The following statement was sent by Carl Schoettel, president of the Wisconsin Bear Hunters Association, in response to the Minneapolis Star Tribune’s questions about bear hunting with dogs, the number of dogs killed by wolves, Wisconsin’s program to compensate hunters for dogs killed by wolves, and what can be done to ease the conflict between wolves and bear hunters. For the August 11, 2017 published news article: http://www.startribune.com/a-wisconsin-tradition-hunting-bears-with-dogs-comes-under-attack-by-wolf-advocates/439739523/
(PEER is the Professional Employees for Environmental Responsibility, a
national watch dog group that is pushing for an investigation into hunters who it alleges illegally harass wolves in Wisconsin.)
FROM WHBA PRESIDENT’S DESK:
First, nobody refers to our way of hunting as “hounding.’’ It is hunting with the aid of dogs. Since the dawn of time, people have hunted with the aid of dogs. Ours are pursuit
dogs, which chase the prey with the aim of putting the bear in a position to be harvested, not to actually engage with the prey.

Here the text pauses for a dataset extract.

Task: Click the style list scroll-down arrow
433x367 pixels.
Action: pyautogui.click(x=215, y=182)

There are no science based facts available that any biologist from Wisconsin can state that the elimination of class B [hunting dog training license] has indeed increased the
conflicts. Don’t forget, the amount of depredations for agriculture has gone up and nobody is making the excuse it was because of the elimination of Class B license.

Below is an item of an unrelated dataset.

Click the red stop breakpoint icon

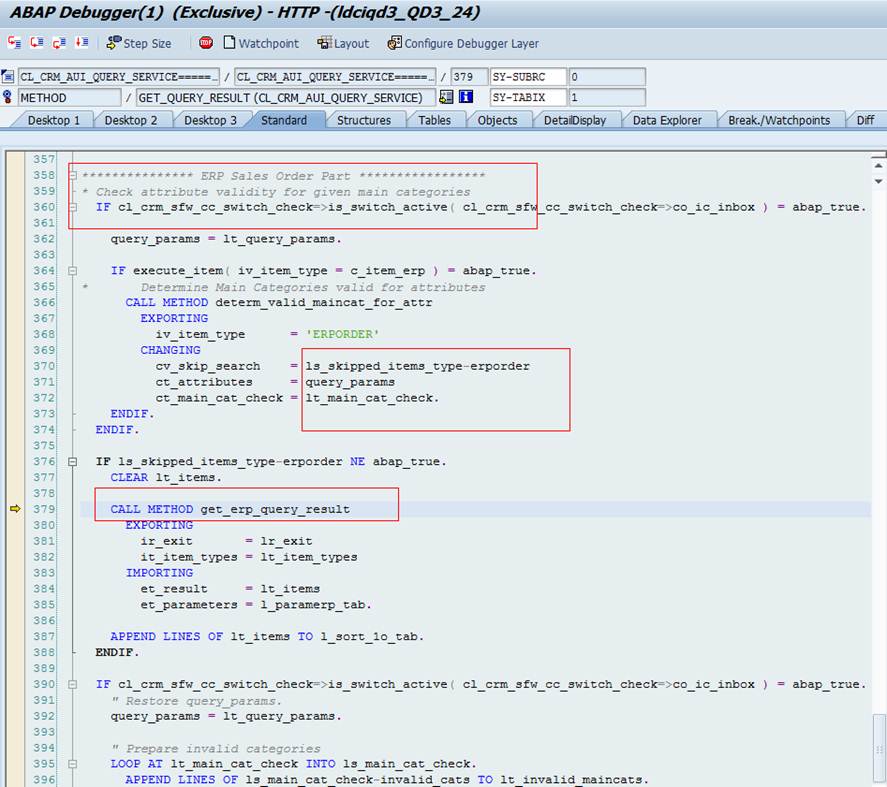pyautogui.click(x=206, y=43)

2017 Wisconsin wolf depredations (to date): https://dnrx.wisconsin.gov/wdacp/public/depredation/2017
2016 Wisconsin wolf depredations: https://dnrx.wisconsin.gov/wdacp/public/depredation/2016
It is also absurd to say that there is an expansion of access to public land; instead there has been a significant contraction. Many of the state’s private timber leases expired in the recent past and the majority of that land is up for sale or is sold in small 40 acre or more parcels. At the least, this is tens of thousands of acres of land that we cannot hunt
on. Road maintenance expenses are an area that counties are cutting, which also reduces the amount of land to hunt on.
And last, if you see how they count wolves in this state only a fool would agree that the population is the same as 2012. There are many more wolves, period. Also, as the wolves have now devastated the deer population in Northern Wisconsin, they have become more aggressive in their search for food and thus more likely to target our dogs.
Wisconsin DNR 2016 gray wolf monitoring report describing tracking methods: http://dnr.wi.gov/topic/Wildlifehabitat/wolf/documents/Wolfreport2016.pdf
As I stated before, with freedom you also have the freedom to make bad choices. And to hunt in the exact same place that your hunting dogs got killed and eaten is your choice. But I know the vast majority of hunters do not. I will say that there is not an area in the northern half and some of the south central part of the state that does not have wolf packs — you can view this on the Wisconsin DNR web page.
Back when the management number was 350, which is the number at which wolves were de-listed, there was a lot less conflict. There was a much better balance where all parties are concerned. To state that people knowingly are doing this to make money [from Wisconsin’s compensation program] is also absurd coming from people who have no idea what it costs to raise feed and maintain a good hunting dog; it is a fraction of what the loss is, plus the emotional cost to your children’s hunting dogs and yours also. It also is kind of like hunting and worrying that your dog might get hit by a car- there is no place to hunt in this state that does not have roads where we bear hunt, and there is no place to bear hunt in this state that there are no wolves.
This is not a hunter vs. wolves issue; farmers and other landowners also suffer wolf predation. It is an out of touch judiciary and groups like PEER, which is not from our state, telling us how to manage our wildlife. The people who know best how to do this, Wisconsin Hunters, Farmers, Landowners, Taxpayers and Wisconsin DNR all agree with the US Fish and Wildlife biologists who for a decade have concluded that the gray wolf has recovered and is no longer in need of protection and should be managed per the DNR state management plan. With proper management we are 100% sure that depredations will be greatly reduced if not essentially eliminated.